文芸評論家の末國善己氏は、そもそもこの『走れメロス』には矛盾点が多いと指摘する。
「村に帰り着いたメロスはすぐに妹の結婚式を挙げようとしますが、《婿の牧人は驚き、それはいけない、こちらには未だ何の仕度も出来ていない、葡萄の季節まで待ってくれ》と一度断わられる。これは明らかに、《結婚式も間近か》《メロスは、それゆえ、花嫁の衣裳やら祝宴の御馳走やらを買いに、はるばる市にやって来たのだ》という冒頭の記述と矛盾しています」(末國氏)
メロスは妹の結婚式の日取りを間違えていたのか、それともよっぽどせっかちだったのか。セリヌンティウスを人質にする約束を本人の承諾のないうちに王と結び、しかも、
《濁流を泳ぎきり、山賊を三人も撃ち倒し韋駄天、ここまで突破して来たメロスよ。真の勇者、メロスよ。今、ここで、疲れ切って動けなくなるとは情無い》
と、自分で自分を「勇者」と呼ぶあつかましさ。同様に「韋駄天」を自称しているが、実は早歩き程度の速さだったとは……。

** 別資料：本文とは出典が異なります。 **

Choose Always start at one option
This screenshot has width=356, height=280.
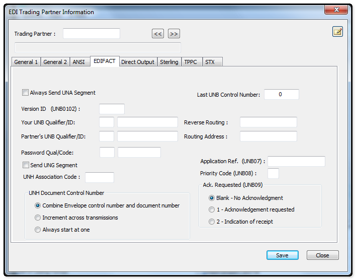point(38,230)
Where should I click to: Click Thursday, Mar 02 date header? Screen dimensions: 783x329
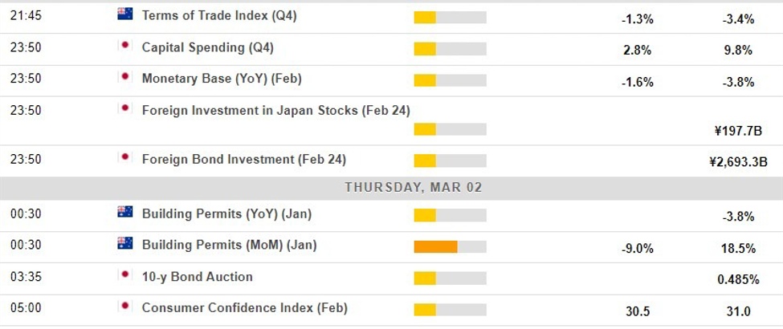click(414, 187)
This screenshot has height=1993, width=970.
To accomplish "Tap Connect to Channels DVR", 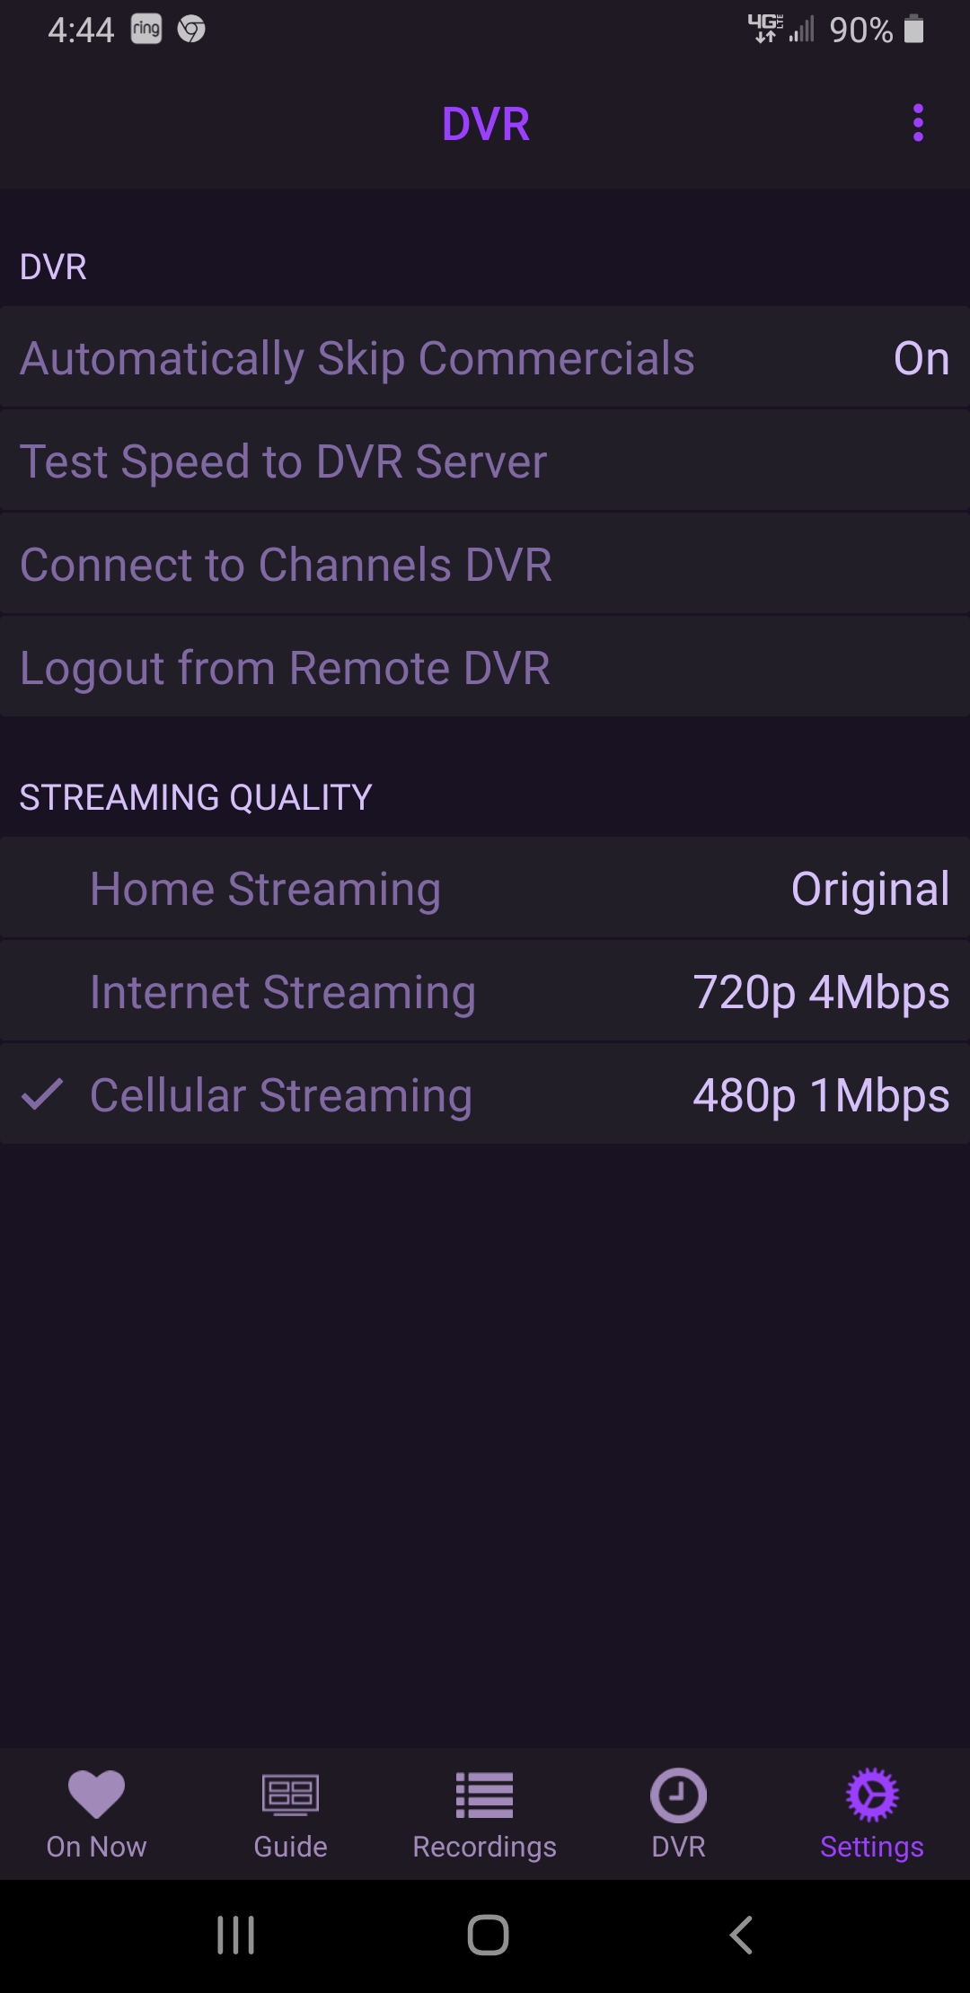I will [286, 565].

物語のラストではほぼ全裸の状態となり、《ひどく赤面した》メロス。しかし、なりふり構わない全力疾走でならともかく、早歩き程度で全裸状態になっているとあれば、もはや不審者とそう変わらない。“武勇伝”の真実が暴かれ、メロスは再び赤面していることだろう──。